Moving Families Forward: HOPE is More Than an Acronym
The hospitality industry’s rapid growth, ample opportunities for career advancement, and great potential to extend economic security to families throughout the region make it a strategic focus for workforce development initiatives in the District.
Through the Walmart Washington@Work program, the Community Foundation proudly supports the HOPE (Hospitality Outreach Pathways to Employment) training program. HOPE is operated by a partnership between The Goodwill of Greater Washington, The Community College of the District of Columbia, and Progressive Partners—a consortium of regional hospitality employers and experts.
Adult learners from the Greater Washington region enrolled in HOPE’s intensive 10-week training program follow a nationally-recognized curriculum consisting of hands-on and text-based training, mathematics and computer literacy skills reinforcement, and soft skills training such as resume writing, interviewing practices, and workplace conduct.
Greeted with a standing ovation, Alex Holland stood at the podium as the Goodwill’s HOPE class of 2013 valedictorian. He expressed his confidence in the future success of his fellow graduates and conveyed his gratitude towards the dedicated instructors and organizers.
“These are professional people who wanted to reach back and help the community,” says Holland, one of the oldest graduates from the class. Holland didn’t let his age stand in the way of his achievements; he earned a 96% average in the class.

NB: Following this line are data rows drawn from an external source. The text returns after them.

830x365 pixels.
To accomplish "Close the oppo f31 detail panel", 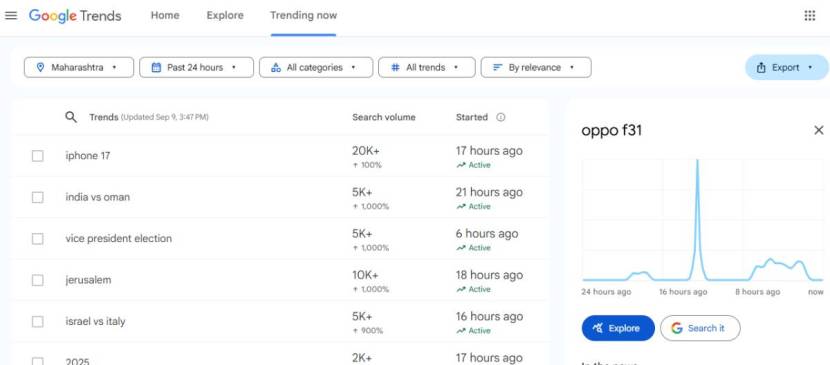I will [818, 130].
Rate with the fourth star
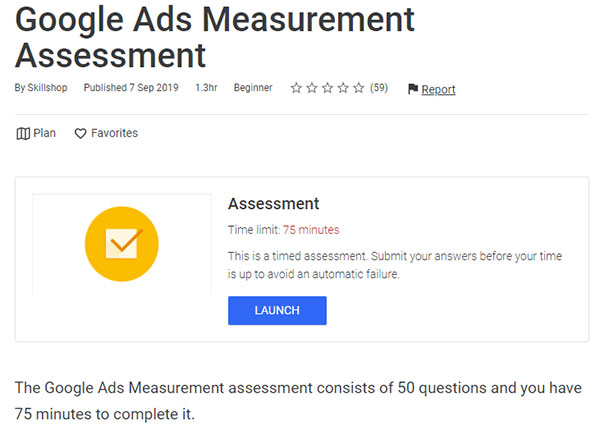The image size is (600, 430). tap(343, 88)
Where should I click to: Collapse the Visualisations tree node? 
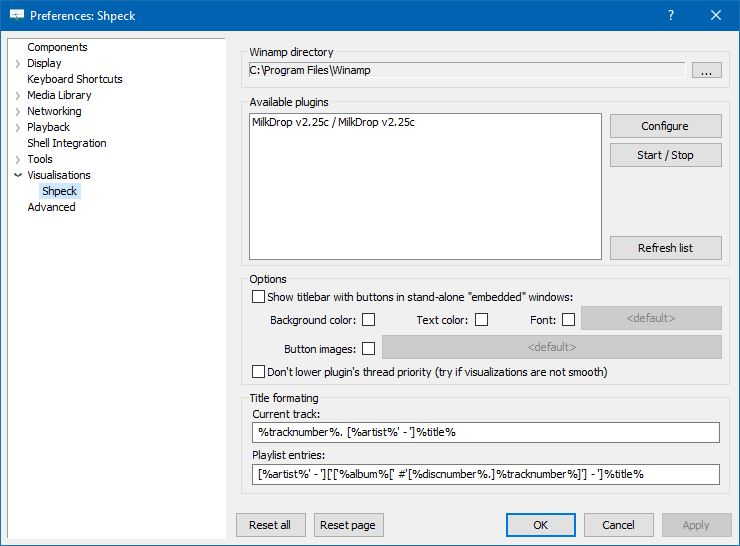coord(18,176)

Before enrolling in HOPE, Holland’s journey to continue his education had been interrupted by tragedy. After losing his home, he knew that he had to reenter the workforce to help his family back onto their feet. Holland first decided to become a certified tractor trailer driver. He was only part way through his training when his young granddaughter passed away.

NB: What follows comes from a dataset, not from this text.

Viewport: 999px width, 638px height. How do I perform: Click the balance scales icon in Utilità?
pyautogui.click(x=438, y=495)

“The whole reason I was on the road to get a class A driver’s license was for her. There were things that I wanted to do for her like start a college fund and maybe leave something for her when I passed away. After losing my granddaughter, I knew driving a truck wasn’t going to do it. I couldn’t be away from my family.”
It was at that point that he realized the opportunity the hospitality industry might hold for him. His family and the memory of his granddaughter continue to motivate Holland.

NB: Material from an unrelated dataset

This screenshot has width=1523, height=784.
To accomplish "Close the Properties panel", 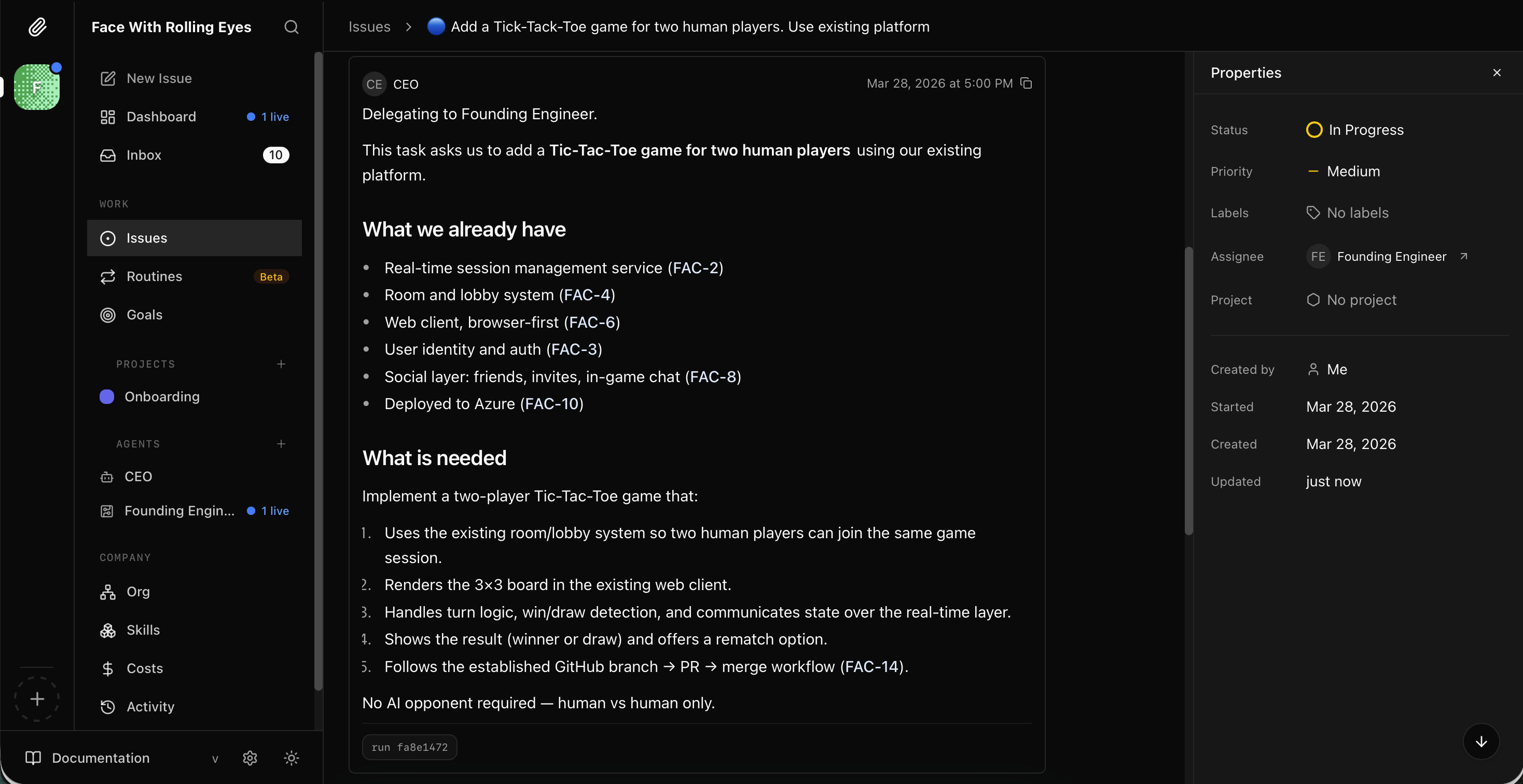I will tap(1497, 73).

Over 175,000 economically insecure families in the Greater Washington region struggle to afford basic essentials like food, clothing, and housing. Often the greatest barrier to employment in our region is a lack of skills and credentials. Recognizing this, The Community Foundation and its partners provide motivated individuals like Alex Holland the resources they need to keep their families in secure financial standing.
To be sure, family was cited by many students as a core motivator in continuing their education. Another HOPE graduate, Lakisha DeVaughn, calls her children her “it factor.” “They’re what I live for, they are what drive me to get up and go every day. I always strive to be a better parent for my kids” she says. DeVaughn adds that the program “restored hope in a lot of us who had lost our way and our foundation. It brought back direction and faith that things could get better in our lives.”